The March 2025 general election, held amid the loudest American pressure in the island’s history, made the point at the ballot box: the pro-business Demokraatit party, which favors independence, but gradually, reportedly took first place, a result widely read as a double rebuke to both Trump’s advances and any rushed break with Copenhagen.

That sentiment is Greenland’s shield and its vulnerability at once. Every suitor now courts Nuuk directly with promises of investment and respect, calculating that a small, newly independent nation would need a powerful patron, and that the patron’s flag is negotiable.

The Critical Choice

The decision that set this contest in motion wasn’t made in Washington, Moscow, or Beijing. It was made in Copenhagen. Denmark’s 2009 Self-Government Act handed Greenland control of its own mineral resources and an explicit legal path to full independence whenever its people choose it.

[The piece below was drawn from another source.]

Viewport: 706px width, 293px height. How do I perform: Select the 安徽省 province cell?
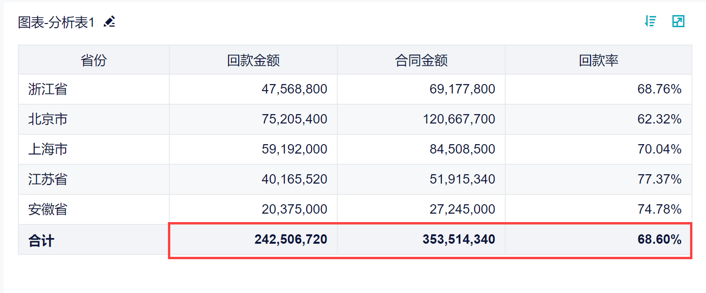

That act converted Greenland from a settled piece of the Danish realm into an open question: a trillion-dollar territory whose future sovereignty is officially up for grabs. Great powers don’t compete over closed questions; they compete over open ones. The moment independence became possible, a bidding war among the world’s money and power players became inevitable. Everything since (Trump’s offers, China’s investments, Russia’s buildup) is simply that auction warming up.

Where Things Stand Now

As of mid-2026, Greenland remains Danish, defiant, and more courted than ever. Denmark announced an Arctic defense package worth roughly $2 billion in early 2025 (new patrol ships, long-range drones, even additional dog sled teams), NATO allies have increased patrols around the GIUK gap, and Washington keeps pressing for expanded military and mining access short of outright acquisition.

No flag has changed. But the pressure is now permanent: the ice keeps melting, the minerals keep mattering more, and every year Greenland moves closer to a sovereignty decision that three superpowers intend to influence. The frozen island’s real thaw is political, and it has only begun.